═══ Stored rows
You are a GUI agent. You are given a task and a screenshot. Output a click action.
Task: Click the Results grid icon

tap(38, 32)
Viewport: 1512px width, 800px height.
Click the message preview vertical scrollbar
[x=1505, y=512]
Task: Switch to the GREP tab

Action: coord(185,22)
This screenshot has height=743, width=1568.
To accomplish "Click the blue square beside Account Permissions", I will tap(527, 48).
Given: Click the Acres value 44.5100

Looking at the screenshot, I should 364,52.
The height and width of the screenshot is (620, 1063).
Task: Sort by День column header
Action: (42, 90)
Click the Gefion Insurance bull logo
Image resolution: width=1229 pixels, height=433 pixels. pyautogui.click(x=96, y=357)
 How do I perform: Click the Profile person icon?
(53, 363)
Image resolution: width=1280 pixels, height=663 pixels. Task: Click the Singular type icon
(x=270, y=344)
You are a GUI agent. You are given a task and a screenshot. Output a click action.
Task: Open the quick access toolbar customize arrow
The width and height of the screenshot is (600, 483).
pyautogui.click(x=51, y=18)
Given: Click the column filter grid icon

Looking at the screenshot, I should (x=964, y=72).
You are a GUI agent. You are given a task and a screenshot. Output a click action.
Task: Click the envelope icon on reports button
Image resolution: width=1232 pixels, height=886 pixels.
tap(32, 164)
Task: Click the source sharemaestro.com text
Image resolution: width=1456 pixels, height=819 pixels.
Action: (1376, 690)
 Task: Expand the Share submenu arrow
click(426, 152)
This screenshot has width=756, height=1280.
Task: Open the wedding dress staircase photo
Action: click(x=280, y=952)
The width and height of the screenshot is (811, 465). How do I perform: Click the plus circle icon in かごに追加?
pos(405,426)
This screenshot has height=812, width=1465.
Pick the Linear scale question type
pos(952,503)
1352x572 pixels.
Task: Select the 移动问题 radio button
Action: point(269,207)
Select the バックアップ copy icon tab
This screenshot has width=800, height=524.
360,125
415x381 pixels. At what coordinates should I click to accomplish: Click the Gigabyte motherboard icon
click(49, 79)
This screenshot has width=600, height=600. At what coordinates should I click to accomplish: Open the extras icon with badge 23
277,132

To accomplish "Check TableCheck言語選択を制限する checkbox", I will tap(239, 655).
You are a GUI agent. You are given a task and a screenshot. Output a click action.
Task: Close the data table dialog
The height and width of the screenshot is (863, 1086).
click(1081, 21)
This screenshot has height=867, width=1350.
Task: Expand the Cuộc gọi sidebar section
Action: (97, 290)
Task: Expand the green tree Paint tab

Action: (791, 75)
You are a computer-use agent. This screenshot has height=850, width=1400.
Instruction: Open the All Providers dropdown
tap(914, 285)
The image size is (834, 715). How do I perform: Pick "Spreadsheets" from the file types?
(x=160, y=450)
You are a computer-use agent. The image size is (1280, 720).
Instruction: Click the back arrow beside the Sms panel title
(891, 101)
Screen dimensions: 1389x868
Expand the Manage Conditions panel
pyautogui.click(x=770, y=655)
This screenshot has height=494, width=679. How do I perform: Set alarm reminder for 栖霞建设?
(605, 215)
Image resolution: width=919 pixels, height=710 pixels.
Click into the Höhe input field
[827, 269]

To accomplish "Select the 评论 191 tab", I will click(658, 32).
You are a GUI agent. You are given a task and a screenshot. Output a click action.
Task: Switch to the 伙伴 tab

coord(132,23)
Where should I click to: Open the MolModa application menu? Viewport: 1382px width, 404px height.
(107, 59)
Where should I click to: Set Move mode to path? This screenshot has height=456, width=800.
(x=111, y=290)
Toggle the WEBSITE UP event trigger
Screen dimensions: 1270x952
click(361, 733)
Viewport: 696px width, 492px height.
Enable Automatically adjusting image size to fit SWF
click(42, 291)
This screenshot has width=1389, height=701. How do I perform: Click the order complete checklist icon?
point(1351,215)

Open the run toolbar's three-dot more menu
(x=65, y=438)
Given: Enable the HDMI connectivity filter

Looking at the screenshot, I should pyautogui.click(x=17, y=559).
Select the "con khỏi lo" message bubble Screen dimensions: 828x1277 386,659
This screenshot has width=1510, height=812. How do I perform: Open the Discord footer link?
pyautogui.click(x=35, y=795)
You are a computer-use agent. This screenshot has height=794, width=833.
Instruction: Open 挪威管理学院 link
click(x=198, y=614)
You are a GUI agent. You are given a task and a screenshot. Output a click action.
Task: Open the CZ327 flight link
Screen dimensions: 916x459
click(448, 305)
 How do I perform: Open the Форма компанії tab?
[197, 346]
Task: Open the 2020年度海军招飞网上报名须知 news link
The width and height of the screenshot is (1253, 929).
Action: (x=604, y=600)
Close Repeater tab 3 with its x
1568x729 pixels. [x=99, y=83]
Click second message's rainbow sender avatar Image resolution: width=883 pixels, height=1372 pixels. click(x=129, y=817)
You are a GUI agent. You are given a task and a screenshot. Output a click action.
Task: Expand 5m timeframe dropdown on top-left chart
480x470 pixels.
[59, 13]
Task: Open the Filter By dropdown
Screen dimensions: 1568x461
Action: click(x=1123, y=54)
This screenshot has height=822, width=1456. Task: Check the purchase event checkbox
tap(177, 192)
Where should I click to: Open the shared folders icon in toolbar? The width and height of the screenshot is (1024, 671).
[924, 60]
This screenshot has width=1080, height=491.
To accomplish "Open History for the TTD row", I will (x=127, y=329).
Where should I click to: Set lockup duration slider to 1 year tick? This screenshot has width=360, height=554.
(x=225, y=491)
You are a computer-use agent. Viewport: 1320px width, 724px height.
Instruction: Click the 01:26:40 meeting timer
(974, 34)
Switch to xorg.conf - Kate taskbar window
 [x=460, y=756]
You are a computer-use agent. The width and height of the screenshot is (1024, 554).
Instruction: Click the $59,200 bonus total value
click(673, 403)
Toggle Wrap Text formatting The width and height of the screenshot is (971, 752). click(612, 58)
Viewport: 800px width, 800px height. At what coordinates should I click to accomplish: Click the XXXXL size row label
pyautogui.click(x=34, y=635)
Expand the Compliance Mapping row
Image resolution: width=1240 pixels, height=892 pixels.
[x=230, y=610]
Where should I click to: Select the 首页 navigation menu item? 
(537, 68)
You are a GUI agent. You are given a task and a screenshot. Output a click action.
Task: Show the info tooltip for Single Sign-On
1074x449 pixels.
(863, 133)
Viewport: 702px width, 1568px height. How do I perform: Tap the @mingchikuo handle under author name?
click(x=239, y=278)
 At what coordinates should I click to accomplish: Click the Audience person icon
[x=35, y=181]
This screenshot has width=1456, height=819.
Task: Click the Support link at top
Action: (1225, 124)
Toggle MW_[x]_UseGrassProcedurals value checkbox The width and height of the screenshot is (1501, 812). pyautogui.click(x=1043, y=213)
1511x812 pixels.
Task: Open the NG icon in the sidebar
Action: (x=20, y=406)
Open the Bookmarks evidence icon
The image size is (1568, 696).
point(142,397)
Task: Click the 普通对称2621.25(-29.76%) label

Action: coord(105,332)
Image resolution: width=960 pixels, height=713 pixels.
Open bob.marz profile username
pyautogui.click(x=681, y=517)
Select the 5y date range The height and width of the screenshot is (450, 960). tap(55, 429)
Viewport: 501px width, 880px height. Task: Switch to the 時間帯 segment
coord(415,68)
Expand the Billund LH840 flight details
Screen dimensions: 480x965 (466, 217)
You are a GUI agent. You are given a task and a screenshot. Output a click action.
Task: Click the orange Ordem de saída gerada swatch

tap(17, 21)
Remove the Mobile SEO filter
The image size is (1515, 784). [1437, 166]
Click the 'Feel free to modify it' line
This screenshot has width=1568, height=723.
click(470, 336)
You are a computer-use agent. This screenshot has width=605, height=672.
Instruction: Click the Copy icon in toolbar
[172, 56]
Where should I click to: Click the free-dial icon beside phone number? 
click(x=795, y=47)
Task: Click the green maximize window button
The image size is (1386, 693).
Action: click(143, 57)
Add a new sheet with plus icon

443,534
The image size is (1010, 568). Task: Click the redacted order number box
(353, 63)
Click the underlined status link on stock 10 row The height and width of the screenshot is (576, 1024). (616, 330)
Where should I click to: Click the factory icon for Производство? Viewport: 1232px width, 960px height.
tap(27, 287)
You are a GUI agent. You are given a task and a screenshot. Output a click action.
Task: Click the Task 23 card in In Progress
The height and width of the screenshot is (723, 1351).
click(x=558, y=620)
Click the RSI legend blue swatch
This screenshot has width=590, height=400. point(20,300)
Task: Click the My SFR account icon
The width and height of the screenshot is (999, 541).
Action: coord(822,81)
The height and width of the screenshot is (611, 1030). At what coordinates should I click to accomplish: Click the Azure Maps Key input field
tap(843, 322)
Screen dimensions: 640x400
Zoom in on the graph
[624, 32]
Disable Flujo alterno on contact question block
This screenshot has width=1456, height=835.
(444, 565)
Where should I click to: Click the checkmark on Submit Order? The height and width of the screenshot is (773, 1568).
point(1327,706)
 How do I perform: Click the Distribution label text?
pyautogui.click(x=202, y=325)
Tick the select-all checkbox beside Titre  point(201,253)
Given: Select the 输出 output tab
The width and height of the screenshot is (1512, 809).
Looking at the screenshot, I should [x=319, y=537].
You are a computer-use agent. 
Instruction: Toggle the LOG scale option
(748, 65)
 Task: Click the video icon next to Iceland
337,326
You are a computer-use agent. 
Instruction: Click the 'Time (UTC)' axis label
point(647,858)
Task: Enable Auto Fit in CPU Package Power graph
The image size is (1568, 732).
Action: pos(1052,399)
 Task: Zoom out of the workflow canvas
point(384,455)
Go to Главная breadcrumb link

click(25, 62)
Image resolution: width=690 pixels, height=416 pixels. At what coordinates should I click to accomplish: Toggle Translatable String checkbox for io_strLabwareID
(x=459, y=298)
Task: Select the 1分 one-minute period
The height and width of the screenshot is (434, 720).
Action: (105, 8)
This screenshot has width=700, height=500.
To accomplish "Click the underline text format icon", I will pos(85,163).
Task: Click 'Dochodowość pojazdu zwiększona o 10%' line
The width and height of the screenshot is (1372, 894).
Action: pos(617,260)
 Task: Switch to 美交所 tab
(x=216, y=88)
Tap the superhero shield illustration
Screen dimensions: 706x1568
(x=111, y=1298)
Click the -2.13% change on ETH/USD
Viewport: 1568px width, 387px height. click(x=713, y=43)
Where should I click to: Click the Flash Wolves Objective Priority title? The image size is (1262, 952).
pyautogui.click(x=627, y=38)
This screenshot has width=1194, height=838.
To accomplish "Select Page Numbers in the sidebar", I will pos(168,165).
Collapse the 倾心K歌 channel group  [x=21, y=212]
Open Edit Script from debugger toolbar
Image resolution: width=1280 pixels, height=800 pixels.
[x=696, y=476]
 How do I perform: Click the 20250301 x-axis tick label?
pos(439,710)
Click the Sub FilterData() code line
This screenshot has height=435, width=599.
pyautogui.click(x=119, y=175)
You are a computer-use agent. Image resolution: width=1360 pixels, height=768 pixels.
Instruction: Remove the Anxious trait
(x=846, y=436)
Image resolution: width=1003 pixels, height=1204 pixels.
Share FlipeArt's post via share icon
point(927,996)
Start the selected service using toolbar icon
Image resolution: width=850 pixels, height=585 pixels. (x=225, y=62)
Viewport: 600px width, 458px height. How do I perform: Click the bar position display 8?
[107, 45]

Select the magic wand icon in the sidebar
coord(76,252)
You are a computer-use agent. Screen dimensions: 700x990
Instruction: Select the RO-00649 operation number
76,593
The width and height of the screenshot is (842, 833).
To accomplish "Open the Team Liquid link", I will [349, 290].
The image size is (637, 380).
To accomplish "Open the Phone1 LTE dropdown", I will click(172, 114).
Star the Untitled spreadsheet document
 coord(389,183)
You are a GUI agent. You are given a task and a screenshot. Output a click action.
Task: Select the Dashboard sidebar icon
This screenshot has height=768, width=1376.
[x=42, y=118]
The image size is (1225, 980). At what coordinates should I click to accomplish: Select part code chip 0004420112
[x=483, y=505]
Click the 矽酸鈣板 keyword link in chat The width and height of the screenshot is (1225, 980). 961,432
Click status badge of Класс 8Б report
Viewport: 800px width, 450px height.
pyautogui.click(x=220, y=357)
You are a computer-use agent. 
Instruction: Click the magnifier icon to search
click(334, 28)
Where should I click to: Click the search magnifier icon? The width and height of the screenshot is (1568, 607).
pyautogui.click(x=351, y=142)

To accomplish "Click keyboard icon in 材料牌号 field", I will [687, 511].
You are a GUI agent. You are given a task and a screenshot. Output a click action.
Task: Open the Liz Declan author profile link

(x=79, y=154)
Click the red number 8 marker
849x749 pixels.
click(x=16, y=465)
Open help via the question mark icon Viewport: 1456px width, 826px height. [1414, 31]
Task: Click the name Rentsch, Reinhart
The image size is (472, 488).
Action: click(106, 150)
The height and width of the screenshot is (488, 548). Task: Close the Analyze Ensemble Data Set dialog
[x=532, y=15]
══════
Reproduce the lines above verbatim, beginning with the first line and ending after the line that contains "Action: coord(185,22)".

You are a GUI agent. You are given a task and a screenshot. Output a click action.
Task: Click the Results grid icon

tap(38, 32)
Viewport: 1512px width, 800px height.
Click the message preview vertical scrollbar
[x=1505, y=512]
Task: Switch to the GREP tab

Action: coord(185,22)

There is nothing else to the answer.